1 Reply Latest reply on May 2, 2010 12:46 AM by alrubinger

    Introduce built-in support for bean archives

    dan.j.allen

      The JSR-299 specification (CDI) introduces the concept of a bean archive as a variant of several existing Java EE archives:

       

      • A library jar, EJB jar, application client jar or rar archive is a bean archive if it has a file named beans.xml in the META-INF directory.
      • The WEB-INF/classes directory of a war is a bean archive if there is a file named beans.xml in the WEB-INF directory of the war.
      • A directory in the JVM classpath is a bean archive if it has a file named beans.xml in the META-INF directory.

       

      At the very minimum, every bean archive must have a beans.xml file. The file can be empty. Without the file, the archive ceases to be a bean archive.

       

      Right now, adding beans.xml always requires the following manual step:

       

      ShrinkWrap.create("test.jar", JavaArchive.class)
         .addManifestResource(new ByteArrayAsset(new byte[0]), "beans.xml");
      

       

      The problems with this situation are:

       

      • beans.xml is not formally recognized as a standard descriptor like web.xml (WebArchive) and application.xml (EnterpriseArchive)
      • the developer must add beans.xml manually because there is no way to indicate the intention to create a bean archive (it's not recognized)

       

      My first thought was to introduce the new container and archive specs for bean archives:

       

      public interface BeanContainer<T extends Archive<T>> {
         T setBeansXml(String resourceName) throws IllegalArgumentException;
         ...and so on
      }
      
      public interface BeanArchive implements
         Archive<BeanArchive>,
         ManifestContainer<BeanArchive>,
         ClassContainer<BeanArchive>,
         LibraryContainer<BeanArchive> {}
       
      public interface BeanWebArchive implements
         Archive<BeanWebArchive>,
         ManifestContainer<BeanWebArchive>,
         ClassContainer<BeanWebArchive>,
         LibraryContainer<BeanWebArchive>,
         WebArchive<BeanWebArchive> {}
      
      

       

      This would turn the above archive creation code into:

       

      ShrinkWrap.create("test.jar", BeanArchive.class);
      

       

      or

       

      ShrinkWrap.create("test.war", BeanWebArchive.class);
      

       

      In both cases, an empty beans.xml would be added automatically by the implementation. The developer could provide a replacement/override using setBeansXml(...) if desired.

       

      Should we move forward with this idea?

       

      The downside to this approach is that we have to implement BeanArchive and BeanWebArchive, even though all we are doing is adding a descriptor to each (specializing it).
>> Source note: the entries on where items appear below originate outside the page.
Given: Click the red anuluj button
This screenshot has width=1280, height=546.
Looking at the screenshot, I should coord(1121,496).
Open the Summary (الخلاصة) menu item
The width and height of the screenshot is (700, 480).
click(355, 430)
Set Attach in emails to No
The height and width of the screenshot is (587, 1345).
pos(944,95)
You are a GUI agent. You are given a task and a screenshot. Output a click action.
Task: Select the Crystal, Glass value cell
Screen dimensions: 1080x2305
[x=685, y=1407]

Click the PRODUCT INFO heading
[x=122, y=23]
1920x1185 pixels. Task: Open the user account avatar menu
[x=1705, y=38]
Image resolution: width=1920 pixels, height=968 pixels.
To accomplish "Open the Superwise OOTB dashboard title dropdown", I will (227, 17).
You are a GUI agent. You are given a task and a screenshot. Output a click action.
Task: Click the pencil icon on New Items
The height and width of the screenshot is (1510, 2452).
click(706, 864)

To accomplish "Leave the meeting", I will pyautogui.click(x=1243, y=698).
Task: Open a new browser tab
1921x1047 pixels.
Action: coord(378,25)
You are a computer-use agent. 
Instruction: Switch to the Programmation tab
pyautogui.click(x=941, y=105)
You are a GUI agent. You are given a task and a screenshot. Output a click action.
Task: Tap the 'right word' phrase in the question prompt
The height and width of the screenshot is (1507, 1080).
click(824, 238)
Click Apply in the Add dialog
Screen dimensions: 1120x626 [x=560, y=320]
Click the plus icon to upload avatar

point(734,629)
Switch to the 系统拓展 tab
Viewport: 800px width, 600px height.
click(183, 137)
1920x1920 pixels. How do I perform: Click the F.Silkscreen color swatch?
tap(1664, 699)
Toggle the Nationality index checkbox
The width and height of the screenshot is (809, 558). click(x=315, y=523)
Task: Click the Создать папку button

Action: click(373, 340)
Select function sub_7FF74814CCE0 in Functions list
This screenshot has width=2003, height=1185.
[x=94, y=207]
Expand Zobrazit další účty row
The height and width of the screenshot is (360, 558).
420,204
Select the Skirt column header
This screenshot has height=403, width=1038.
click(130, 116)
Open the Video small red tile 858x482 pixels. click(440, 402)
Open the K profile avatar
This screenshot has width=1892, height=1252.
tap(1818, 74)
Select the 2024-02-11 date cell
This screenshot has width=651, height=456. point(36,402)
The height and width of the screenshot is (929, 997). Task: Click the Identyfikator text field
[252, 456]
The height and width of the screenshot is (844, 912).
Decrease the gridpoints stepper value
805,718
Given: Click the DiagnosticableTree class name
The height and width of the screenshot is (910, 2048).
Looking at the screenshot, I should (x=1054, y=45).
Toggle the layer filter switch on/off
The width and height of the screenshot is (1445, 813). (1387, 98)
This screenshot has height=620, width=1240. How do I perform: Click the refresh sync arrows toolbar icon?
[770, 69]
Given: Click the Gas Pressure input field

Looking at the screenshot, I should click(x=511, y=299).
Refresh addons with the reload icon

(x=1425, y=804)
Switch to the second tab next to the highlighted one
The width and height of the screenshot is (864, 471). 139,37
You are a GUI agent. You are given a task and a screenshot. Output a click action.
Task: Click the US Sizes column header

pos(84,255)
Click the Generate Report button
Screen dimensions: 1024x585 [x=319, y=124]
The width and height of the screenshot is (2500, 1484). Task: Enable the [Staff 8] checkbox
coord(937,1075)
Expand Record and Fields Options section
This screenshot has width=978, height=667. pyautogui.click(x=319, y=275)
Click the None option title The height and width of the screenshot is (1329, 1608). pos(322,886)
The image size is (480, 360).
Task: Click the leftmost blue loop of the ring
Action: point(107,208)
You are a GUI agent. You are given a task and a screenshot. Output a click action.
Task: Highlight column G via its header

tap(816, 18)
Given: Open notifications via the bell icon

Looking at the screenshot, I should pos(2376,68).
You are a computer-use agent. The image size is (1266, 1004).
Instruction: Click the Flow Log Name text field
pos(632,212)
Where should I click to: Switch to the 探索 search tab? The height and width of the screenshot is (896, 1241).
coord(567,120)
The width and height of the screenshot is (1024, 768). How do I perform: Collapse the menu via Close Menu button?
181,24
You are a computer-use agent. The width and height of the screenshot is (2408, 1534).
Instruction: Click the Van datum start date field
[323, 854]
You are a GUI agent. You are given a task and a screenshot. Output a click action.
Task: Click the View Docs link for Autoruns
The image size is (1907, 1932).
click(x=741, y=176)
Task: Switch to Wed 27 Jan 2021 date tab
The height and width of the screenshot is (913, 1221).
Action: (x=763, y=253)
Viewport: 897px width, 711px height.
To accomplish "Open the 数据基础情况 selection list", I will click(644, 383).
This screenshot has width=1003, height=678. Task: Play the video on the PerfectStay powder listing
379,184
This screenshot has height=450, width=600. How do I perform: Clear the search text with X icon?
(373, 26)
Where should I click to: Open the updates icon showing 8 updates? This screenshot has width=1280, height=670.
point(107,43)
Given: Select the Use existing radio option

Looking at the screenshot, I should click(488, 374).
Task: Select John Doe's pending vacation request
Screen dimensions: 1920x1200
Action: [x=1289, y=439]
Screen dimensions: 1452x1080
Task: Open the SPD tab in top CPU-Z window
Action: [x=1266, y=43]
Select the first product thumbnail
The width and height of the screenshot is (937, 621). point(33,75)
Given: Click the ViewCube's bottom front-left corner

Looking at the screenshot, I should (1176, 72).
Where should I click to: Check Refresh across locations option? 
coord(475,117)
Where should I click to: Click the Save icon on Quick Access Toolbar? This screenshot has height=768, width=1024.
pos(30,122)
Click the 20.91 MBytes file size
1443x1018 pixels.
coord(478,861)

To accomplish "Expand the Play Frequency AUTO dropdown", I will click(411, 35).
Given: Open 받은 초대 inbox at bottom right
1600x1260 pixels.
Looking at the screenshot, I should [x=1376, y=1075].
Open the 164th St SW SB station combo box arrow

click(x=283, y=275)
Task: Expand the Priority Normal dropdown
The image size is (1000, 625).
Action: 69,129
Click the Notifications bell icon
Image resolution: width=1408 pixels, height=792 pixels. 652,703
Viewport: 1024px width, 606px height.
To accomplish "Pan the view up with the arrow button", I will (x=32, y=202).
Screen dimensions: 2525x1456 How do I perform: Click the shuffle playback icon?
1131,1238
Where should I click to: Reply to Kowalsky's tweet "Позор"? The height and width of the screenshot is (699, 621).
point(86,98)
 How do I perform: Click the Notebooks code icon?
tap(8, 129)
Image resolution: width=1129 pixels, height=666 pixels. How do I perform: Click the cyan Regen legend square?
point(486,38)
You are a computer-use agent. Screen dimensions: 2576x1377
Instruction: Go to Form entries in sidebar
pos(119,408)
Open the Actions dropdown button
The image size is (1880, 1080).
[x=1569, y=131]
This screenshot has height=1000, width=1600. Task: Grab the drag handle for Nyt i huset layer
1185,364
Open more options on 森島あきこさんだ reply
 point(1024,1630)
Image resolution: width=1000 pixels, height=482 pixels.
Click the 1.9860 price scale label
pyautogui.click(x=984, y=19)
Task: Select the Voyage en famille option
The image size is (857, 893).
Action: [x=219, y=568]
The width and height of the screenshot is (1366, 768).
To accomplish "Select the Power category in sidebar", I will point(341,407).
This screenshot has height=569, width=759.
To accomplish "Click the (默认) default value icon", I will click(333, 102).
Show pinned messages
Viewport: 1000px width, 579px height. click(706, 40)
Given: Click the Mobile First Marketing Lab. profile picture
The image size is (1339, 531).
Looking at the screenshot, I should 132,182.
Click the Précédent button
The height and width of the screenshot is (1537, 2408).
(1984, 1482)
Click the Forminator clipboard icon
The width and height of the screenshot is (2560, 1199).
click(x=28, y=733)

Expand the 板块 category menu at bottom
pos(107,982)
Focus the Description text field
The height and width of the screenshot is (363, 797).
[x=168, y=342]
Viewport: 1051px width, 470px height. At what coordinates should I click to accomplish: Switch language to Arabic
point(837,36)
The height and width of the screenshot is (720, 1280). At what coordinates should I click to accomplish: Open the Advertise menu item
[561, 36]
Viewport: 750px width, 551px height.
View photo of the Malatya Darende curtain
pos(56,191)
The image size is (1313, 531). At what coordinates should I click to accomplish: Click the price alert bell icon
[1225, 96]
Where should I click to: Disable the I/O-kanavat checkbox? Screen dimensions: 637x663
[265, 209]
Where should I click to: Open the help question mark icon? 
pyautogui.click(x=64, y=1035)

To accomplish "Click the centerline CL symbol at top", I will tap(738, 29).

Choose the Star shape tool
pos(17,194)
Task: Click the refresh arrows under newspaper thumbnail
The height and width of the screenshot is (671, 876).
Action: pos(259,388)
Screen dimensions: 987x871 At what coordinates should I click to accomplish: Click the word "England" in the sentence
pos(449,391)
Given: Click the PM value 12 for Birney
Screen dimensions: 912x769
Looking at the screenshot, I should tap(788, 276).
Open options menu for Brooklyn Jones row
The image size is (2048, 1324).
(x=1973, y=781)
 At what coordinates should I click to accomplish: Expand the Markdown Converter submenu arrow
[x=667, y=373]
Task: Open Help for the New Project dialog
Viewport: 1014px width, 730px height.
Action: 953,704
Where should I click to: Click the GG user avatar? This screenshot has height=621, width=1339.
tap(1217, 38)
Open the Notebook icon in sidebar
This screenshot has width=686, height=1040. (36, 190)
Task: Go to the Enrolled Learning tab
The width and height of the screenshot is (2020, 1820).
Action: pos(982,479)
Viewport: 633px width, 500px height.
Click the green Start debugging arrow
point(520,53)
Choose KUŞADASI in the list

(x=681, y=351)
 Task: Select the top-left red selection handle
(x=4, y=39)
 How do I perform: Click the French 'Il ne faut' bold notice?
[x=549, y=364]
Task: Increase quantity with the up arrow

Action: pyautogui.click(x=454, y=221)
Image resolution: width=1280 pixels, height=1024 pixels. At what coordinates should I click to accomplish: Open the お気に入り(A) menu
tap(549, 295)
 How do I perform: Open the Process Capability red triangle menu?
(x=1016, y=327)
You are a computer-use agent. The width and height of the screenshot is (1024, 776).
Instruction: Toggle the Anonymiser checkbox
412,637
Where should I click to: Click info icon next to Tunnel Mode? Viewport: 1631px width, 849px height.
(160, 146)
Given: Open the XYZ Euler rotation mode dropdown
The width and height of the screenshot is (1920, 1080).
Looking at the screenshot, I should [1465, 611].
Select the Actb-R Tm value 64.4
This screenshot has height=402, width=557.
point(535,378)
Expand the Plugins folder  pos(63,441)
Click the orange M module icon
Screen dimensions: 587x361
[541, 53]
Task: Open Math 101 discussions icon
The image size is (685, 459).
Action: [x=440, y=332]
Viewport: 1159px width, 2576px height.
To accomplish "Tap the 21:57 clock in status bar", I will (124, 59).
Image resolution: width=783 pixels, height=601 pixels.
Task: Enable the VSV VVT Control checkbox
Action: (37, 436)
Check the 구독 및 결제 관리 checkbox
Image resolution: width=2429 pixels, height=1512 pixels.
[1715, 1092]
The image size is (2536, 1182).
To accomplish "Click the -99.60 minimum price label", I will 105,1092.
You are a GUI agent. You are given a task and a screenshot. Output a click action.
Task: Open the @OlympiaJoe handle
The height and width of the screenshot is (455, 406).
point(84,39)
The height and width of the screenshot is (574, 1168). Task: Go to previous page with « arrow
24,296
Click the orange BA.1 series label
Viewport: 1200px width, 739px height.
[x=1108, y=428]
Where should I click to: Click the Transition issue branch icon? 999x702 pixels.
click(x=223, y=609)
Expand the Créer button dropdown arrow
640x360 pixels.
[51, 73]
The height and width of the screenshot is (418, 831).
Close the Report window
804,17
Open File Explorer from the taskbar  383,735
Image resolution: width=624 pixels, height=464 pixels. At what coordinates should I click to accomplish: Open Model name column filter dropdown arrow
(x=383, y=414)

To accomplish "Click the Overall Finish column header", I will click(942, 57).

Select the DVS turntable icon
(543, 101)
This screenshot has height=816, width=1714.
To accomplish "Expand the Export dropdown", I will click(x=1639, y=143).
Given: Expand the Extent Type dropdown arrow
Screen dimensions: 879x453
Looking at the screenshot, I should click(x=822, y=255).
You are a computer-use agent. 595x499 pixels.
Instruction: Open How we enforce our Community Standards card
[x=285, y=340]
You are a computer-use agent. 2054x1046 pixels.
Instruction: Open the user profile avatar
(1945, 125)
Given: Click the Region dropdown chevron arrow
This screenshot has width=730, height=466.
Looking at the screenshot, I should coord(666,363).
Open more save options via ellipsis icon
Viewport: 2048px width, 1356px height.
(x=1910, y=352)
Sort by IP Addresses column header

Maybe that isn't such a problem. But I was intrigued by the idea in the thread about Re: ShrinkWrap - Descriptors about specializing an archive, essentially moving it into the DSL rather than by building on the spec interfaces.

       

      ShrinkWrap.create("test.jar", JavaArchive.class).specializeAs(BeanArchive.class);

       

      p.s. Whatever we decide, we should do the same for EjbArchive and PersistenceArchive so that there is built-in support for ejb-jar.xml and persistence.xml, respectively.